Continue the guide below on building PyTorch for AMD gfx1010 GPUs, starting right after its last sentence.

> **Supplied text**:
------------------------------------

Contents:
- Pre-built wheels
- Introduction
- Requirements
- Prepare
- Build
- Troubleshooting
- TorchVision
- TorchAudio
- Extras
For usage examples (chaiNNer, ComfyUI, etc.) see the `usage` directory.
Pre-built wheels of PyTorch 2.6.0, TorchVision 0.2.1 and TorchAudio 2.6.0 (built for ROCm 6.3.4 and Python 3.11) are located in the `prebuilt` directory.
There is no guarantee that those will work with your particular configuration of video card, ROCm version, Python version, PyTorch version, kernel version, etc.
For best results use the following instructions to build those wheels yourself.
These instructions are the result of the efforts to make PyTorch work with unofficially-supported AMD gfx1010 GPUs (Radeon RX 5000 series) on Debian 12.
Unfortunately none of the pre-compiled binaries work for gfx1010 GPUs. Anecdotally they did work in the past but no more, even with not-so-fresh versions of PyTorch.
Using various tricks, such as setting the HSA_OVERRIDE_GFX_VERSION=10.3.0
environment variable or using older versions of ROCm, PyTorch or kernel do not work as well causing either:
- `Compile with 'TORCH_USE_HIP_DSA' to enable device-side assertions` message
- Crashing X11 every time calculations begin
- Calculations going on forever with 100% GPU load and no characteristic noises coming out of the GPU, which means no actual work is being done
The only working solution seems to be is to build PyTorch and TorchVision from the source code with the support for gfx1010 architecture explicitly on.

------------------------------------

> **Given entries**:
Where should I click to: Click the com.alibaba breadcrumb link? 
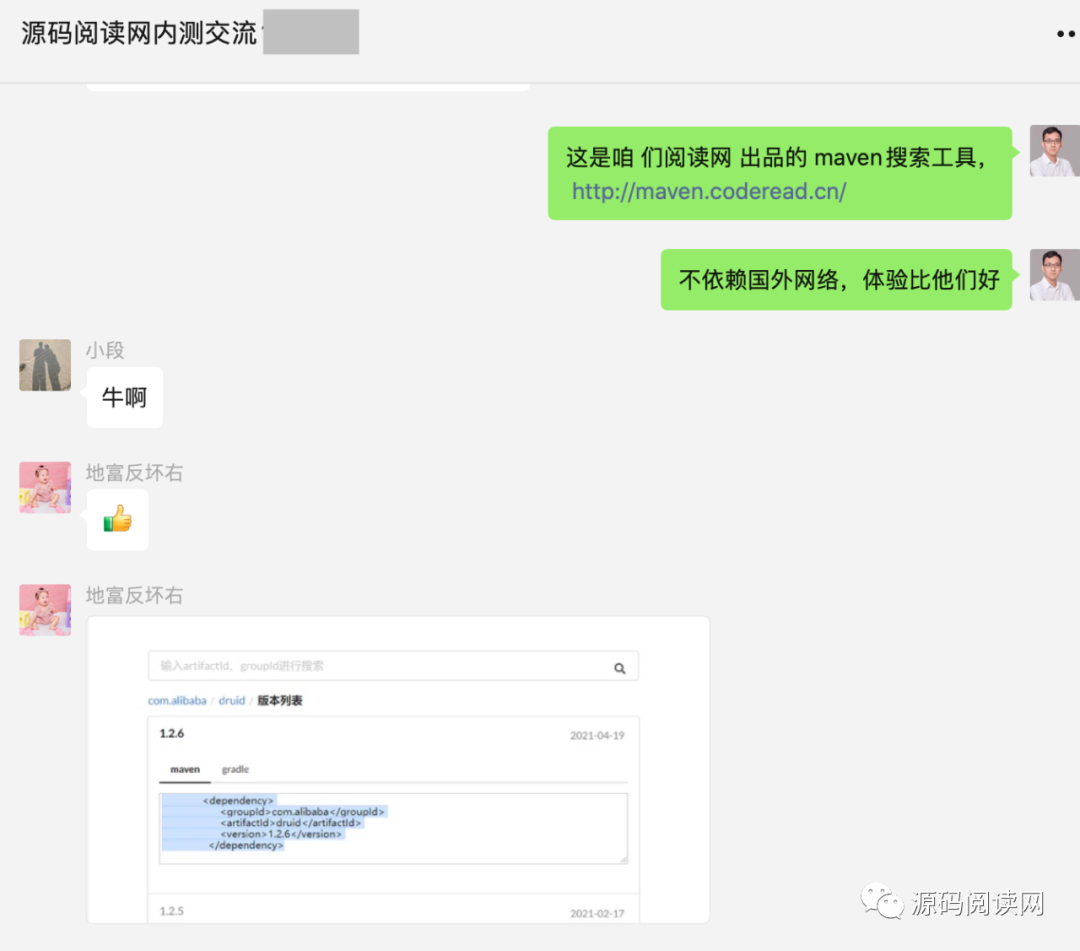coord(176,701)
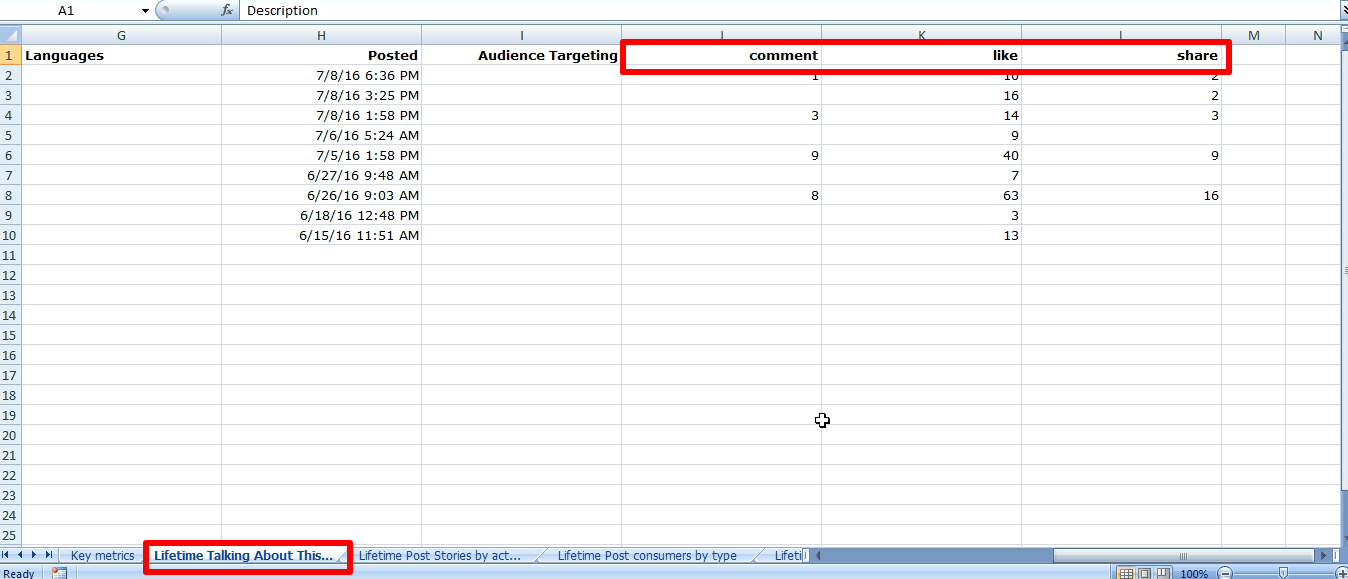Screen dimensions: 1348x579
Task: Open Lifetime Post consumers by type tab
Action: pyautogui.click(x=646, y=556)
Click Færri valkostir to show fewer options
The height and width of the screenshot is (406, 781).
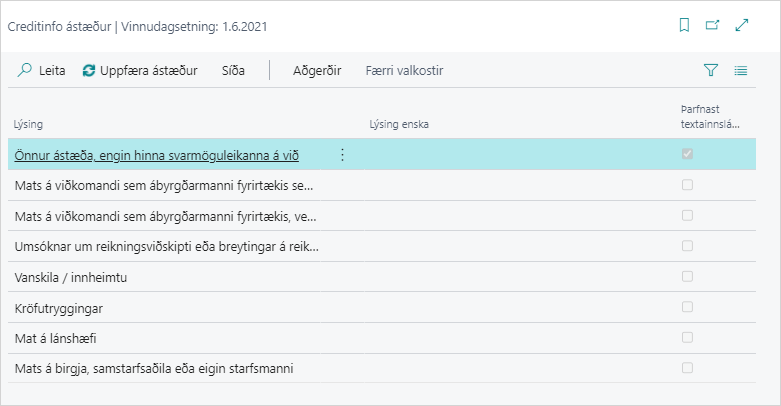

------------------------------------

> **Reply**:
The resulting Python wheels were tested with chaiNNer and ComfyUI and both seem to work fine.
build-essential
clang
cmake
python3
git
ROCm (for ROCm build)
To begin with you have to install ROCm. Unfortunately you have to trust AMD here: although ROCm is open-source building it from the source is another enormous task. Good news is that despite the instructions from AMD there is no actual need to install the proprietary amdgpu driver (amdgpu-dkms) and that the upcoming Debian 13 (trixie) will have ROCm in its repositories out of the box.
Download and install amdgpu-install as described here. Then execute apt install rocm
as root.
Then install all the rest of the requirements using the usual apt install
.
Create and activate a venv:
python3 -m venv pytorch
cd pytorch
source bin/activate
Later to exit the venv execute deactivate
.
The following instructions are given for PyTorch 2.6, when a new version arrives just replace 2.6 with the new numbers.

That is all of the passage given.